GH RESEARCH PLC Consolidated Balance Sheet (in thousands)
	At December 31,
	2025	2024
	$’000	$’000
ASSETS
Current assets
Cash and cash equivalents	246,251	100,791
Other financial assets	-	19,387
Marketable securities	34,457	29,146
Other current assets	5,268	4,901
Total current assets	285,976	154,225
Non-current assets
Marketable securities	-	33,300
Property, plant and equipment	620	748
Other non-current assets	1,634	-
Total non-current assets	2,254	34,048
Total assets	288,230	188,273
LIABILITIES AND EQUITY
Current liabilities
Trade payables	3,773	3,741
Lease liability	365	255
Other current liabilities	4,242	4,957
Total current liabilities	8,380	8,953
Non-current liabilities
Lease liability	147	369
Total non-current liabilities	147	369
Total liabilities	8,527	9,322
Equity attributable to owners
Share capital	1,551	1,301
Additional paid-in capital	431,061	291,463
Other reserves	13,292	5,194
Foreign currency translation reserve	(11,776)	(12,561)
Accumulated deficit	(154,425)	(106,446)
Total equity	279,703	178,951
Total liabilities and equity	288,230	188,273

FAQ

What were GHRS's cash and liquidity figures reported for FY2025?

GH Research reported $280.7 million in cash, cash equivalents and marketable securities as of December 31, 2025. According to the company, this compares to $182.6 million a year earlier and includes money market funds and investment‑grade bonds.

What were the Phase 2b GH001 efficacy results announced by GHRS (GHRS)?

The Phase 2b met its primary endpoint with a -15.5 MADRS placebo‑adjusted reduction at Day 8. According to the company, 57.5% of patients on GH001 achieved remission at Day 8 versus 0% on placebo, with durable results in extension.

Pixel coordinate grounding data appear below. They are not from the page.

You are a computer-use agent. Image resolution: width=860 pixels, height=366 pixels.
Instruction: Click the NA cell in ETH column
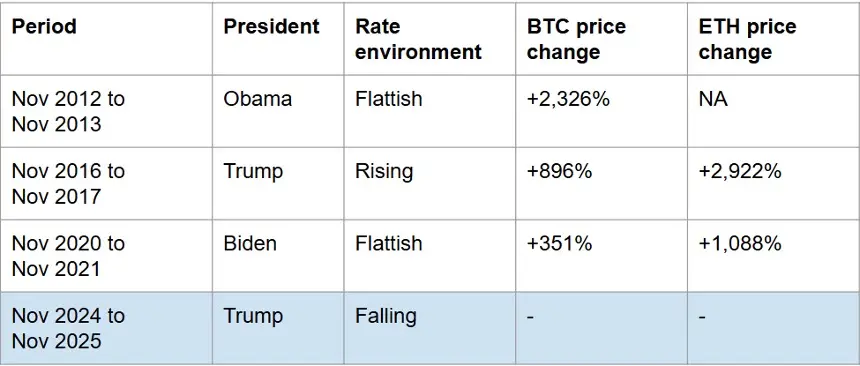click(773, 111)
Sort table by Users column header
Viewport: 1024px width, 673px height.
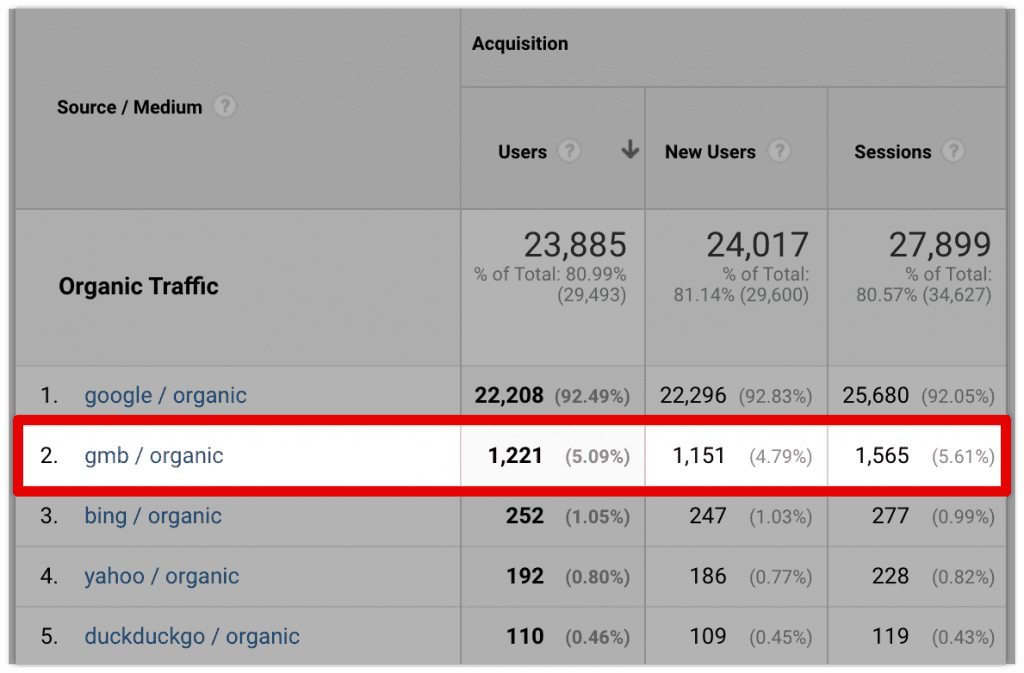click(522, 152)
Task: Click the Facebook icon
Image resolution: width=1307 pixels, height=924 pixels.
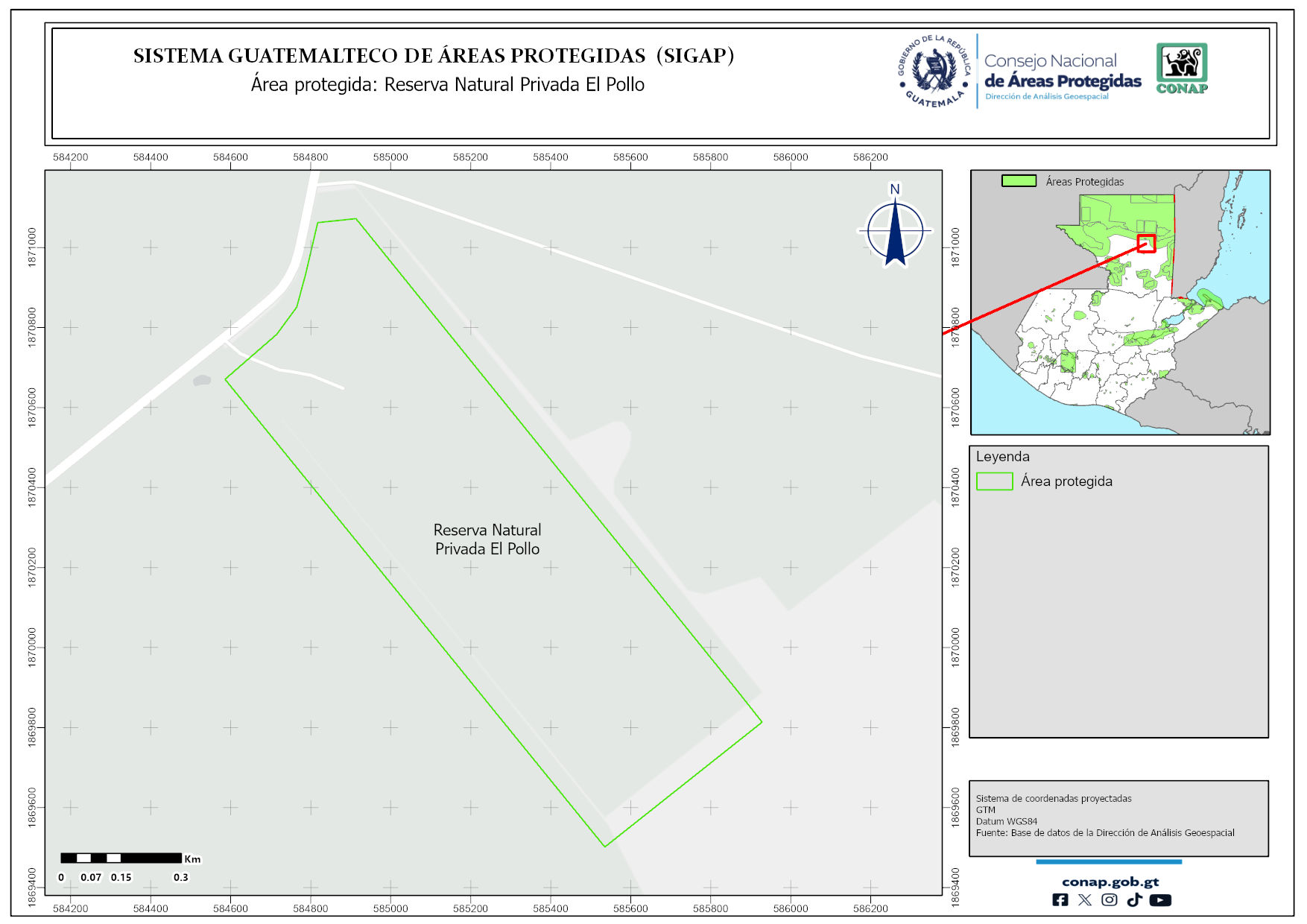Action: (1060, 900)
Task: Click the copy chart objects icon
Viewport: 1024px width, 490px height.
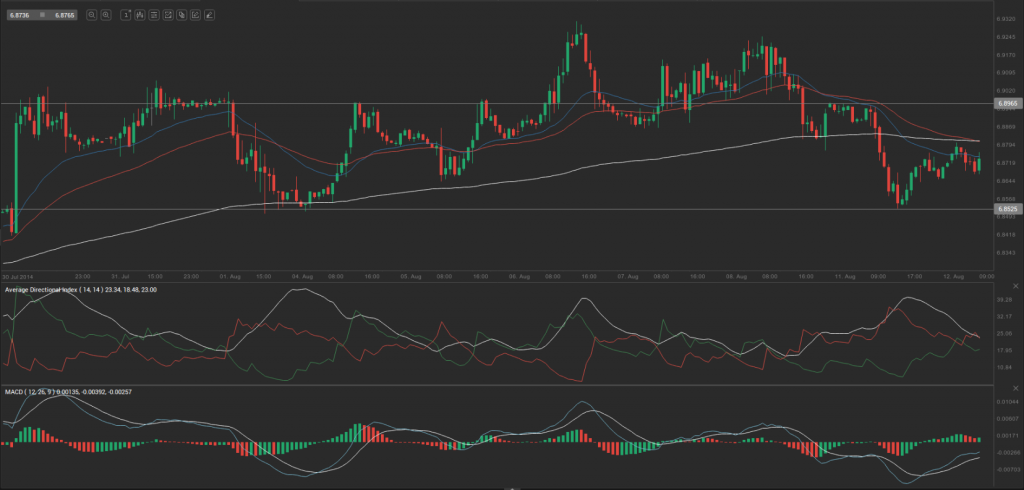Action: pos(183,15)
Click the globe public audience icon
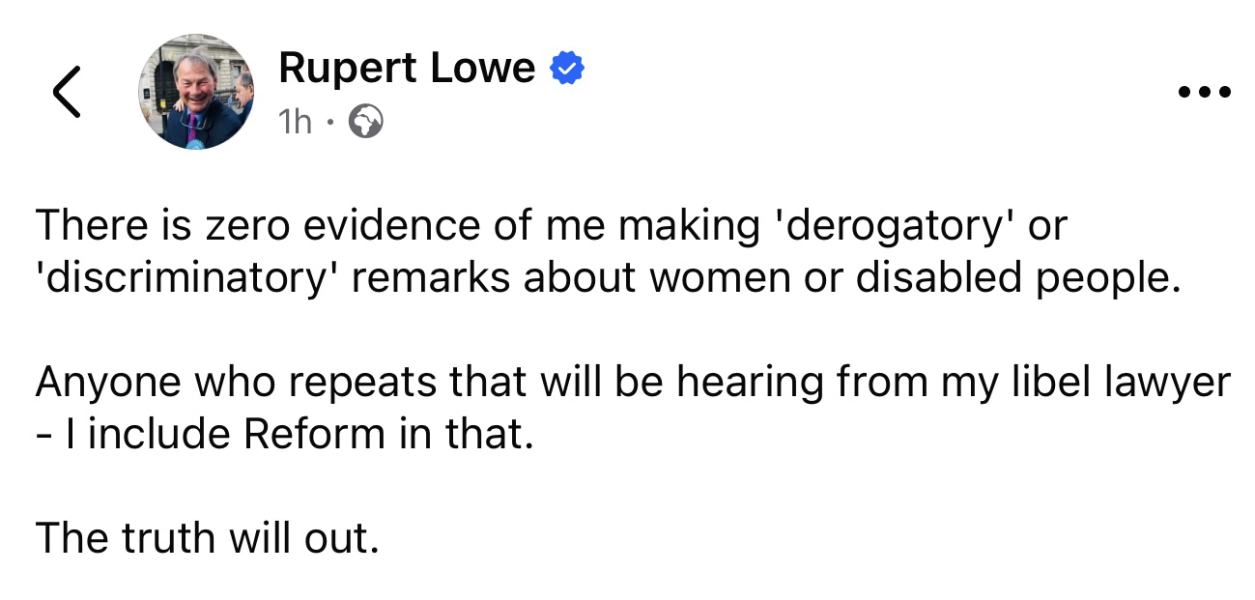Image resolution: width=1255 pixels, height=600 pixels. tap(365, 122)

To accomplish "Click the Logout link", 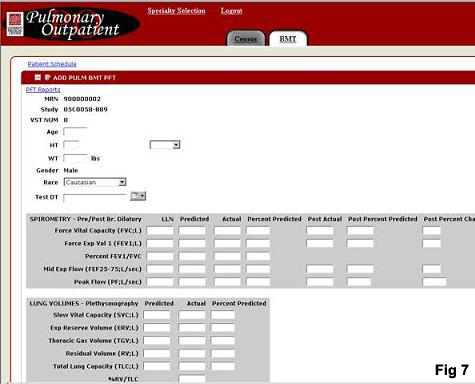I will coord(231,11).
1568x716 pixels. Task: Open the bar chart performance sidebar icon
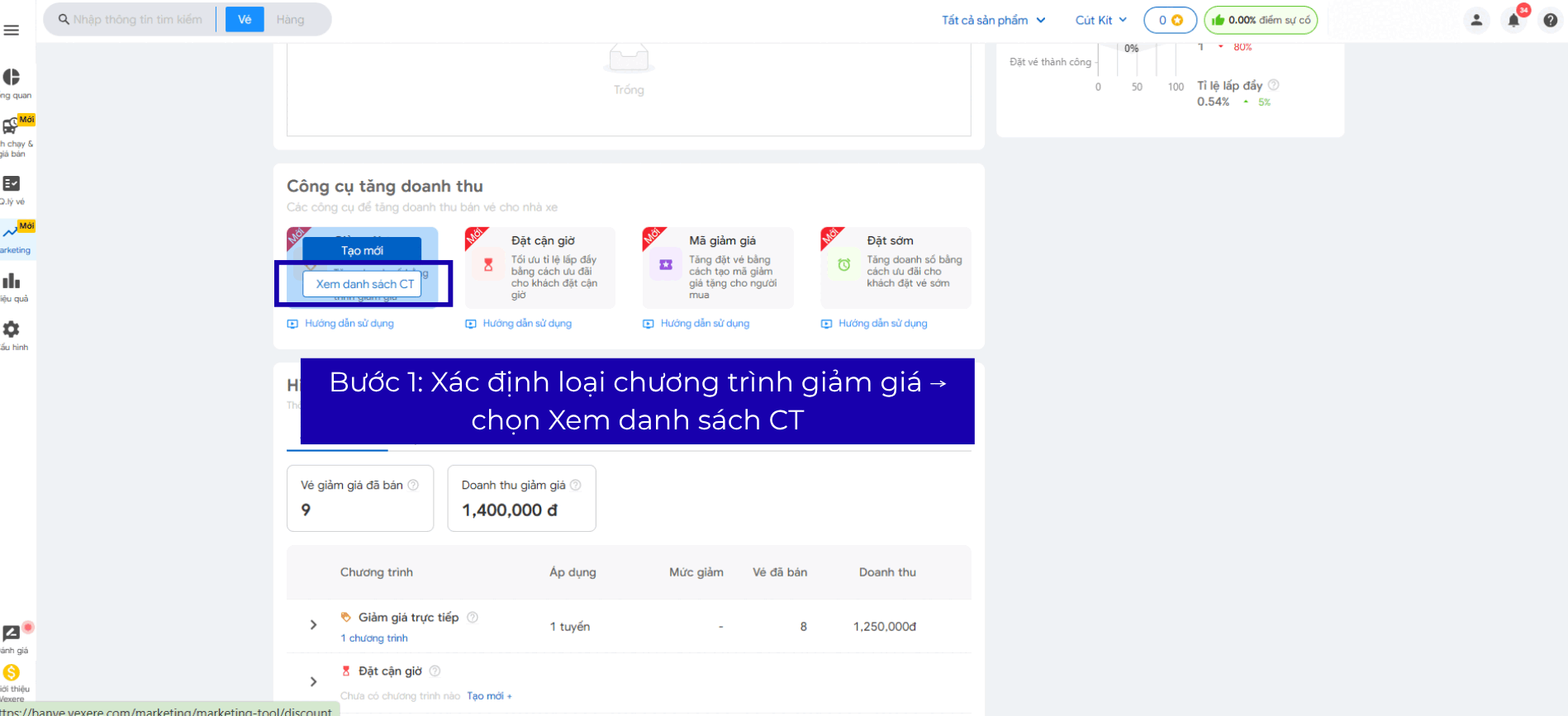point(12,282)
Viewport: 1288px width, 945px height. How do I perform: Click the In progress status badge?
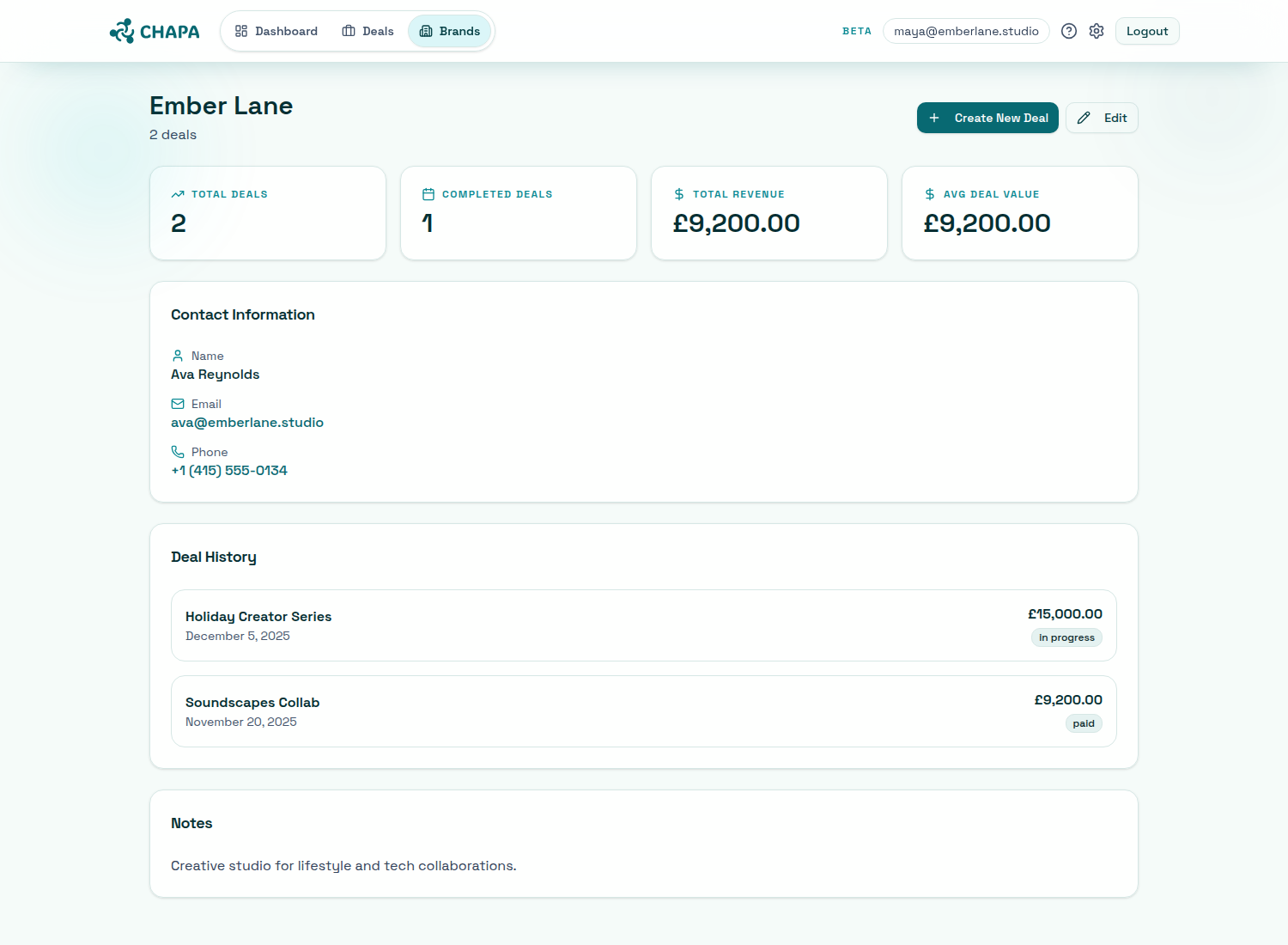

What safety findings did GH Research report for GH001 in 2025?

Safety was described as favorable with no treatment‑related serious adverse events reported and no emergent suicidal intent or behavior. According to the company, 99% of patients were discharge‑ready within one hour of dosing.

When does GHRS plan to start a global Phase 3 program for GH001?

GH Research is targeting initiation of its global Phase 3 pivotal program in 2026, aiming to replicate the Phase 2b design. According to the company, they are seeking FDA alignment on the Phase 3 program design.

How did GHRS's 2025 expenses affect profitability and shareholder metrics?

Net loss widened to $48.3 million for 2025, or $0.79 per share, reflecting higher operating costs. According to the company, increases in G&A and R&D primarily drove the larger loss versus 2024.